===== Page excerpt =====
There’s a striking scene midway through where Slade crashes his brother’s Thanksgiving dinner. The family are less than happy to see him, but tolerate him at a table he dominates, first with garrulous (uninvited) army stories and then increasingly rude, sexual comments about his nephew’s wife. The nephew (Bradley Whitford) eventually tears him off a strip: in 1992 some felt sorry for this merciless puncturing of Slade’s self-mythologising, but today I can’t help but agree with Whitford’s takedown of Slade’s bullying. Slade’s eventual assault on his nephew is allegedly for calling Charlie “Chuck” once too often, but really feels like a desperate attempt to take revenge without feeling in the wrong. It’s a scene that actually cements what an awful negative force Slade has been, something he’s just starting to realise no end of whimsy can fix. This is a complex stuff among the Hoo-Ha.

Pacino’s helped by a very fine, generous performance from Chris O’Donnell as a young man who may be naïve and innocent but, in his own way, has more guts and integrity than the mercurial Slade ever did. While Slade is fundamentally selfish (and always has been), Charlie will make sacrifices for people he knows will never do the same for him and won’t flex his principles for any personal gain. O’Donnell also does some magnificent reacting throughout, frequently generously providing the dramatic context and crucial reaction points to make Pacino’s character work effectively.

Scent of a Woman’s posh-school drama provides a few more straight-forward figures of loathing: from James Rebhorn’s headmaster, via Philip Seymour Hoffman’s smug, gutless, entitled fellow student (a prototype of his role in The Talented Mr Ripley) who hangs Charlie out to dry, culminating in the three unbearably arrogant rich kids who carry out the prank. In some ways the plot here is far more engaging than Slade’s suicide run, even though nothing surprising really happens at all throughout it’s runtime. It also allows Brest to caps it off with such a dynamite speech from Pacino that it made the Oscar probably a foregone decision (even though Denzel Washington’s Malcolm X could feel rightly aggrieved at missing out on the little bald man).

That kind of sums the whole film up. Despite moments of complexity in its character study – forcefully delivered with depth and feeling by Pacino – Scent of a Woman is a film that offers virtually no surprises at all while expertly hitting every single beat you would expect to see while giving maximum entertainment factor along the way. It’s the sort of thing that Oscars are grown from.

Vertical Limit (2000)


Chris O’Donnell and Scott Glenn head into high nonsense in Vertical Limit

Director: Martin Campbell

Cast: Chris O’Donnell (Peter Garrett), Bill Paxton (Elliot Vaughan), Robin Tunney (Anniez Garrett), Scott Glenn (Montgomery Wick), Izabella Scorupco (Monique Aubertine), Robert Taylor (Skip Taylor), Temuera Morrison (Major Rasul), Stuart Wilson (Royce Garrett), Nicholas Lea (Tom McClaren), Alexander Siddig (Kareem Nazir), David Hayman (Frank Williams), Ben Mendelsohn (Malcolm Bench), Steve Le Marquand (Cyril Bench), Roshan Seth (Colonel Amir Salim)
===== Collected material =====
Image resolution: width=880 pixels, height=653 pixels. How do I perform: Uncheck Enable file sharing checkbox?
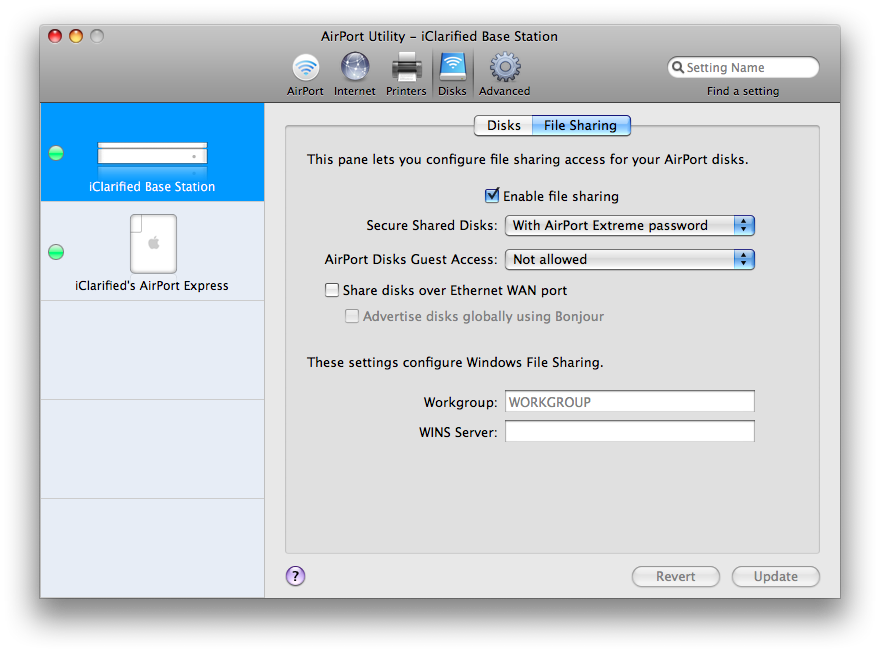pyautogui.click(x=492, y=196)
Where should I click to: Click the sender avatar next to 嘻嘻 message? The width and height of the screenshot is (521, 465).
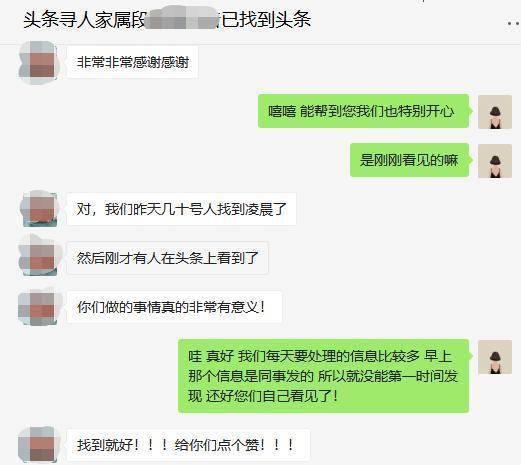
=====
The task
Decide whether each statement agrees with the film review, answering yes or no and quoting the words from the review that settle it: 1. Bradley Whitford plays Slade's nephew. 2. James Rebhorn plays one of Charlie's fellow students. 3. Martin Campbell directed Vertical Limit. The lines after the film review come from a different source.

Response
1. Yes: "The nephew (Bradley Whitford)"
2. No: "James Rebhorn’s headmaster"
3. Yes: "Director: Martin Campbell"